The American Institute of CPAs (AICPA) is seeking comments on a proposed ethics rule that would allow members to perform a quality review of a member’s practice authorized by the AICPA, state CPA society or Board of Accountancy without getting clients’ consent to disclose information revealed in the review.
The AICPA’s Professional Ethics Executive Committee asks that comments regarding “Disclosing Client Information in Connection With a Quality Review” be submitted by Aug. 20 to the Professional Ethics Division at [email protected]. If adopted, the new rule would be codified in ET Sec. 1.700.110.
The existing rule allows peer reviews and reviews pertaining to acquiring a practice. For tax professionals, a quality review is a review of the member’s tax practice and includes “voluntary tax practice reviews,” according to AICPA guidelines.

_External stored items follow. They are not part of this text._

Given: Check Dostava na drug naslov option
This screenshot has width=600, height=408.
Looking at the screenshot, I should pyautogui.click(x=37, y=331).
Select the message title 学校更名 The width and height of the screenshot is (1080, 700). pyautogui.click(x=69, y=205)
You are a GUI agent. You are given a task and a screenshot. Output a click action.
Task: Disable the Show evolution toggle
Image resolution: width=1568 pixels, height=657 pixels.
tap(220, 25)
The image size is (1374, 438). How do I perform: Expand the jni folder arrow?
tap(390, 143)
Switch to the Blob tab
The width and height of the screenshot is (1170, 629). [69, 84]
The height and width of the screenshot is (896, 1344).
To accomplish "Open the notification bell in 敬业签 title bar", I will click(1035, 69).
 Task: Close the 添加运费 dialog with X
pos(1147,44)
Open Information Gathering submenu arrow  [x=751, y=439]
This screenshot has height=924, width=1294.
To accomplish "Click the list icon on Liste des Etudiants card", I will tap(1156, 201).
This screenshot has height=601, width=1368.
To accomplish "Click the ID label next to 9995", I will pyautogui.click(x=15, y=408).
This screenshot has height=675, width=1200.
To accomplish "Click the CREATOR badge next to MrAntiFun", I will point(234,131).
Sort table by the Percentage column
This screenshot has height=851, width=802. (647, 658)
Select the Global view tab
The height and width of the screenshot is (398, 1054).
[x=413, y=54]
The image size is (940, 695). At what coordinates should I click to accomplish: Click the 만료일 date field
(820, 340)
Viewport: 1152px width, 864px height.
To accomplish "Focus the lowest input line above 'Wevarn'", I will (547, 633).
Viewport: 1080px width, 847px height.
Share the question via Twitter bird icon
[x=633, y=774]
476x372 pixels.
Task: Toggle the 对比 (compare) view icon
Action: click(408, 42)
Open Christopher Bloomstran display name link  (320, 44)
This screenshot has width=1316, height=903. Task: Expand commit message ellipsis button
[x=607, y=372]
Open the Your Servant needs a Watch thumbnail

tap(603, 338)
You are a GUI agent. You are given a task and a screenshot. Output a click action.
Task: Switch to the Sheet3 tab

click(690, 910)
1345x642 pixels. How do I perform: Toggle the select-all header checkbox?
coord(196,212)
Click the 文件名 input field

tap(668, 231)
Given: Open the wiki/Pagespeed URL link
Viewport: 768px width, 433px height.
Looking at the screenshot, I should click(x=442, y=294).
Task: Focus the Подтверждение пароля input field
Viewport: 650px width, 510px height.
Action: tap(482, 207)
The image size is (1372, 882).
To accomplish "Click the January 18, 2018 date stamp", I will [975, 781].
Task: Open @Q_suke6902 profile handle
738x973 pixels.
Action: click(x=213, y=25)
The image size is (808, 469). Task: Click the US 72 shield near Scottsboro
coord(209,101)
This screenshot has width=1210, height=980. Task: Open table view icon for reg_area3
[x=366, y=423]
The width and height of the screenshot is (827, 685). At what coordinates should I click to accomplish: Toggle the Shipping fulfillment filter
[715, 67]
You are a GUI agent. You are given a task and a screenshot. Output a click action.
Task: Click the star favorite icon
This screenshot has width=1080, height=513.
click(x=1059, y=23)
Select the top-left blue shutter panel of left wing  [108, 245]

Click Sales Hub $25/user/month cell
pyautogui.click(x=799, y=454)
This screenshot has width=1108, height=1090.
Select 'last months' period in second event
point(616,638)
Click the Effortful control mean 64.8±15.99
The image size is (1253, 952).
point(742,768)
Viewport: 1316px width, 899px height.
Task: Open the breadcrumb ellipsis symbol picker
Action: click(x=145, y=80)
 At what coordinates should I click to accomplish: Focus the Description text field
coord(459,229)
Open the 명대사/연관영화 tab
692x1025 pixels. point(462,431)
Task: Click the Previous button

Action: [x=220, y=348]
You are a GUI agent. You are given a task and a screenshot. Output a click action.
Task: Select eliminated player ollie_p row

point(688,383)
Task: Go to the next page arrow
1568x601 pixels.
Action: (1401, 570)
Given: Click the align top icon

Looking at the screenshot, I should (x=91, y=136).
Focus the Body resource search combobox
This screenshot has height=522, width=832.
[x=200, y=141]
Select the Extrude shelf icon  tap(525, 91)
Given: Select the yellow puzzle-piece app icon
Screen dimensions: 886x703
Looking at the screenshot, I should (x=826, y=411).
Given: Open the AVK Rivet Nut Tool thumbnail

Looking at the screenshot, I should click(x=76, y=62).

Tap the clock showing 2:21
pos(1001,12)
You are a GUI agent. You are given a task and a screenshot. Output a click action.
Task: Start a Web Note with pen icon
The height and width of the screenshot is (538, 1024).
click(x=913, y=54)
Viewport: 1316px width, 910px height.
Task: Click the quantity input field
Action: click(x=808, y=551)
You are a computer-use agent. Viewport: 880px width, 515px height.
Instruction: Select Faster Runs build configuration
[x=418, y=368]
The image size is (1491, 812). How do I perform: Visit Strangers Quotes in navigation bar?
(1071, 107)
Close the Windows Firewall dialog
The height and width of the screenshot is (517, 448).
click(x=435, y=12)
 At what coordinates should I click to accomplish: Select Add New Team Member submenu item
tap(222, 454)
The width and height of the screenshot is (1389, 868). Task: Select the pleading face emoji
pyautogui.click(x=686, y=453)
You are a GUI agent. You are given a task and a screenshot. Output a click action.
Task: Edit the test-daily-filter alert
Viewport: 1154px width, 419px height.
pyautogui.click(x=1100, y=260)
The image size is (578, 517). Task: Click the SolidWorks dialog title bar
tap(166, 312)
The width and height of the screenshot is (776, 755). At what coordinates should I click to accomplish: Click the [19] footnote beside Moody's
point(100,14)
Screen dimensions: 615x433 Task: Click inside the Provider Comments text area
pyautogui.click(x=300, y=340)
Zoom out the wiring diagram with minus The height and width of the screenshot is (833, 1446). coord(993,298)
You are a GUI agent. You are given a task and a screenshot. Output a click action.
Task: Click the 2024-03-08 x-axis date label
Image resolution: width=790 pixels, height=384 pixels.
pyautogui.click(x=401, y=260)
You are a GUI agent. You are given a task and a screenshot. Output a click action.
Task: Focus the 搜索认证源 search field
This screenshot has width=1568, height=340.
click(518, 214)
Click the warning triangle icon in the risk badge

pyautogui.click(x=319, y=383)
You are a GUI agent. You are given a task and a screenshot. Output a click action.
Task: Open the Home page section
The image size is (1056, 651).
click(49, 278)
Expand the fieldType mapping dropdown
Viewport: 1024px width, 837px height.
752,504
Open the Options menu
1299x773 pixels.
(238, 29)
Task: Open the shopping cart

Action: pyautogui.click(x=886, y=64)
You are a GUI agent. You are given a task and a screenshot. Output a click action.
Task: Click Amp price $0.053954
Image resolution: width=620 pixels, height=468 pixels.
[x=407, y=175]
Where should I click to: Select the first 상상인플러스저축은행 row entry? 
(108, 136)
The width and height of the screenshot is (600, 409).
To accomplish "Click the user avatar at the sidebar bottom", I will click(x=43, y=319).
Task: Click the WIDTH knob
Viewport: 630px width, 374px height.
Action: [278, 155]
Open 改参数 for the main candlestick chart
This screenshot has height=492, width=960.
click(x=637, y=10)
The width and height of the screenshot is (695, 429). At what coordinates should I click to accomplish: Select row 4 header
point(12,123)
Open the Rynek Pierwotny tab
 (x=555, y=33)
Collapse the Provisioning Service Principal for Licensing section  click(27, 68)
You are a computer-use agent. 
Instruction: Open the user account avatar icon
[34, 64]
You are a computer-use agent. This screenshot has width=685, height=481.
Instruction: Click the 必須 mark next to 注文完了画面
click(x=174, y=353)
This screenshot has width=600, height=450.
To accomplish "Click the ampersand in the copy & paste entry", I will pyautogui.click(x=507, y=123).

However, it was not clear to members or the public whether quality reviews were included in those exceptions to obtaining specific client consent,” according to the AICPA’s notice about the proposal. “Specifically, a quality review is not for purposes of acquisition and is not required by any state board or state society to provide tax services.”
The proposed rule would apply to any member obtaining or performing a quality review of a tax practice. The ethics committee reviewed existing exceptions for third-party reviews of a member’s practice and agreed that the proposal meets the existing approaches to reviews of a practice.
But members who perform quality reviews cannot use “to their advantage” or disclose any information learned during the review, the AICPA notice states.
Members who obtain such reviews also should be satisfied that the disclosure requirements of Treas. Reg. 7216, which addresses confidential information provided or obtained during a quality review, are met at a minimum and apply additional safeguards as the member considers necessary.
The AICPA notes that Treas. Reg. 7216 requirements regarding information disclosures during quality reviews aren’t less restrictive than the organization’s Confidential Client Information Rule and are adequate protections against prohibited disclosures.
If threats still aren’t at an acceptable level, the member should take added precautions, including a confidentiality agreement or removing identifiable information.